It’s become the nearly ubiquitous replacement for “Turn it off and back on” - but it shouldn’t be. Sure, it might work, but what value does it add to your users experience, and how are you helping your development team understand the issues if you are just giving it the modern equivalent of percussive maintenance.

LinkedIn’s policy of delete cookies, then debug - not really helping.

What’s the big problem?

Telling customers to effectively reboot your app in their browser doesn’t help anybody in the long run. Whatever the issue was that precipitated the failed application state is more than likely going to occur again. If you aren’t trapping relevant data from the application, then you aren’t going to be able to see what could be fixed to prevent it happening again.

The biggest problem with training your support staff to use this as their first port of call means that your developers can’t possibly fix what they don’t know about. Sure, you might have crash or event reporting - but how do you know that it’s not impacted by the same failed state causing your user to have a problem?

It works, until it doesn’t.

The bigger problem with the default response being “clear your cookies” is that it won’t help server side issues. All wasting a users time with cookie clearing will do is frustrate them. They will be back with the same issue as soon as they are logged in again - and more than likely they are going to have to start the whole support journey again.

My experience will not be typical - every time I’ve had an issue that has meant I’ve had to resort to support has been because of a server side issue. This highlights another problem with (predominantly larger company) support - the assumption that users unable to facilitate the bug discovery process.

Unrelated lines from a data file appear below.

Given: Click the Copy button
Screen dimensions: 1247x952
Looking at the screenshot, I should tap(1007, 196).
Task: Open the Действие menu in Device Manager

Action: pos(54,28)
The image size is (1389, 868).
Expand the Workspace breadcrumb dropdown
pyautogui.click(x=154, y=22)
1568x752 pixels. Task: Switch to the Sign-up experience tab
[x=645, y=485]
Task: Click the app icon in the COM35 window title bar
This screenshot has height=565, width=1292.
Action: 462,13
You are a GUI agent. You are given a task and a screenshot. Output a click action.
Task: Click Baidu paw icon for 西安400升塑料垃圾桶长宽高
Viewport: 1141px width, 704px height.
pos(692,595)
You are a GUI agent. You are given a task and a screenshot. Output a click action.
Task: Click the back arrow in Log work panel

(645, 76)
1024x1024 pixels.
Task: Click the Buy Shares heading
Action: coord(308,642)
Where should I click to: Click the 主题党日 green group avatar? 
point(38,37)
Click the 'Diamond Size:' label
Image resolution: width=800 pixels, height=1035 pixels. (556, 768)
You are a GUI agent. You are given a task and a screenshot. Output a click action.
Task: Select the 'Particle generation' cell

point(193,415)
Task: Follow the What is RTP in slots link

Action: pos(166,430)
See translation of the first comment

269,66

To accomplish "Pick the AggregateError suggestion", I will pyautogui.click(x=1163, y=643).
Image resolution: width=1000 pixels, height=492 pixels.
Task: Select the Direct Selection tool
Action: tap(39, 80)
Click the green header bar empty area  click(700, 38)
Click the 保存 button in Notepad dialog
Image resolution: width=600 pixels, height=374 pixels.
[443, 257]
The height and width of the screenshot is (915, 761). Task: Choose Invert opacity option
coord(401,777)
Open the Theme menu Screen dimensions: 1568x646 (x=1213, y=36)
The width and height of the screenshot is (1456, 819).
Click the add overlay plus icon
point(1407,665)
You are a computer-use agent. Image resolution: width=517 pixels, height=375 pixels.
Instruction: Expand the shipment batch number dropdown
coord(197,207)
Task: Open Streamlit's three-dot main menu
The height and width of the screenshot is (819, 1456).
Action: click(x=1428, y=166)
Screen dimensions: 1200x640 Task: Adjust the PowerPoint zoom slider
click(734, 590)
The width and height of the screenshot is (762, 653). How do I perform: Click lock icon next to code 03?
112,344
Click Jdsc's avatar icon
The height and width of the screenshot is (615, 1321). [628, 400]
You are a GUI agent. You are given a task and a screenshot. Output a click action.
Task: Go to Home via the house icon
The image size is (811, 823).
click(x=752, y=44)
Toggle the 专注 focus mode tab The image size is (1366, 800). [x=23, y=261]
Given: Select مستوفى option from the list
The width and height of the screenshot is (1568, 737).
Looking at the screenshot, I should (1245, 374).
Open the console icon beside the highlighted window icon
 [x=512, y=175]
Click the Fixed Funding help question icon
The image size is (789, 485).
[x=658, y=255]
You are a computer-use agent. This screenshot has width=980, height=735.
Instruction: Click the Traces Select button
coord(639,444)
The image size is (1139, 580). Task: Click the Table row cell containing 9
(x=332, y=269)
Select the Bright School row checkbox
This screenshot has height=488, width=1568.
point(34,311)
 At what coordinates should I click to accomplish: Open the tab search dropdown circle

Instead of creating pages telling users how to clear their cookies - help your users to help you by teaching them how to generate a HAR and then provide a secure mechanism for them to send it to your developers*.

A last resort

Build the tools into your web application that allow users to completely terminate their session and destroy the local storage if you must - but don’t make them mess around in the browser just to fix your mistake with zero value in return.

Keep cookie destruction away from first level support - if that’s a problem for you, there’s a bigger problem with your application that you need to address first.

There are all sorts of options for monitoring, it’s now super easy with products like Raygun - but there is no guarantee that you are getting the data you need when users end up in the predicament that has them talking to your support team.

Do your users a favour, show how much you love your developers - stop telling people to delete their cookies.


* Don’t receive HAR files insecurely - that includes email. Only people with exceptional privilege within the organisation should have access to them. HAR files contain tokens, PII and all sorts of other things that you don’t want to get in trouble for holding incorrectly.